Fragmento del texto
Hay un “algo” de lo humano social –dicen los cualitativistas— al que no se puede acceder, de ninguna manera, por la vía explicativa empírica; un “algo” a lo cual sólo es viable acercarse –sólo acercarse un poco— por vías comprensivas e interpretativas. Quienes siguen esta última vía se remiten a la conciencia como principal dimensión y expresión de lo humano social; y, como se ha visto, la conciencia, según ellos, es un “algo” misterioso, inexplicable, a lo que sólo se puede acceder a partir de los “qualia” (las cualidades) que trasluce desde la voz de los sujetos los experimentan. Se han seguido hasta acá algunas ideas de Richard Dennett, pero quizás sea oportuno señalar –por si hubiera alguna confusión—que este autor no comparte la perspectiva de los cualitativistas. En sus palabras:
“Muchas personas opinan que la conciencia es un misterio, el espectáculo de magia más maravilloso que se pueda imaginar, una serie interminable de efectos especiales que desafían toda explicación racional. Para mí, están equivocadas: la conciencia es un fenómeno físico, biológico, como el metabolismo, la reproducción o la autorreparación, de un ingenio exquisito en su funcionamiento, pero no milagroso, ni siquiera misterioso. Parte de la dificultad para explicar la conciencia radica en la existencia de fuerzas poderosas que nos hacen creer que es más maravillosa de lo que en realidad es” (Dennett, 2006, p. 75).

Sobre el ejercicio
Prolonga el texto sobre la conciencia y los cualitativistas, empezando justo después de la cita con la que termina.

Datos
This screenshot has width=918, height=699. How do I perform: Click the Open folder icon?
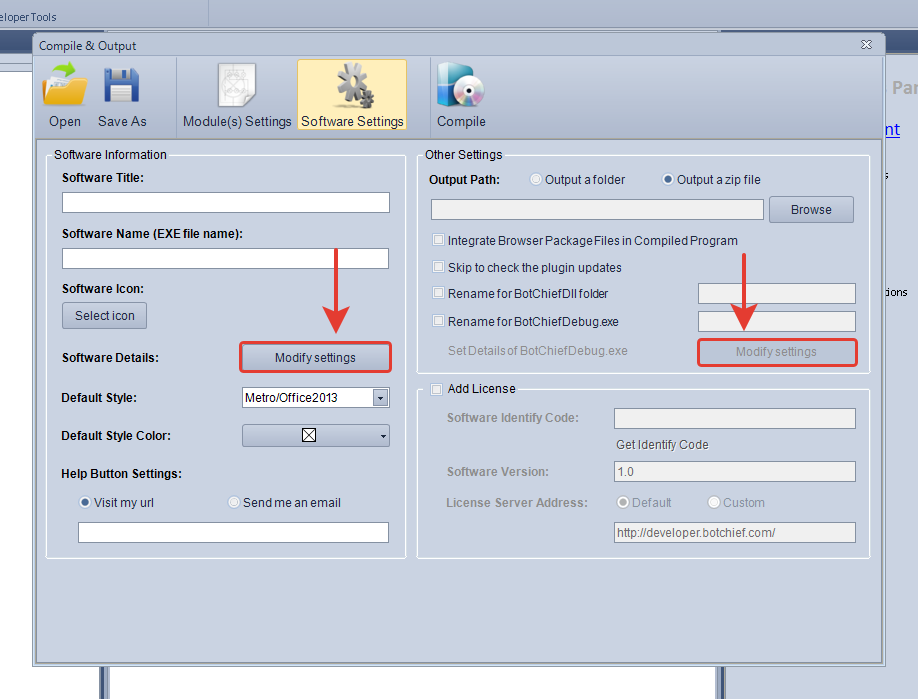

Respuesta
Dennett sitúa el debate que se ha narrado hasta acá en una perspectiva en la cual lo humano-social puede y tiene que ser explicado siguiendo criterios científicos empíricos cuantitativos, es decir, según los modos en los que la investigación científica aborda los distintos fenómenos (hechos, sucesos) de la realidad natural. Se trata de una perspectiva relativamente reciente, que no está resultando fácil aceptar en algunas ciencias sociales –por ejemplo, en la antropología— y, en particular, en algunas ramas de la sociología, como la sociología de la cultura o la sociología de la religión.
No está resultado fácil principalmente porque en las ciencias sociales se ha aceptado casi de forma dogmática la existencia unos paradigmas –positivista, interpretativo y socio-crítico— en los que cada grupo académico ha encontrado un acomodo, a gusto o a disgusto. Con esporádicos momentos de paz, lo usual ha sido (y) es la descalificación recíproca y la defensa de las bondades del paradigma al que se está adscrito. Así, el debate entre sociólogos positivistas sociológicos y sociólogos interpretativos –hay hombres y mujeres en ambos bandos— se ha decantado más hacia el debate filosófico (no exento de connotaciones morales y políticas) y menos hacia la investigación científica propiamente dicha.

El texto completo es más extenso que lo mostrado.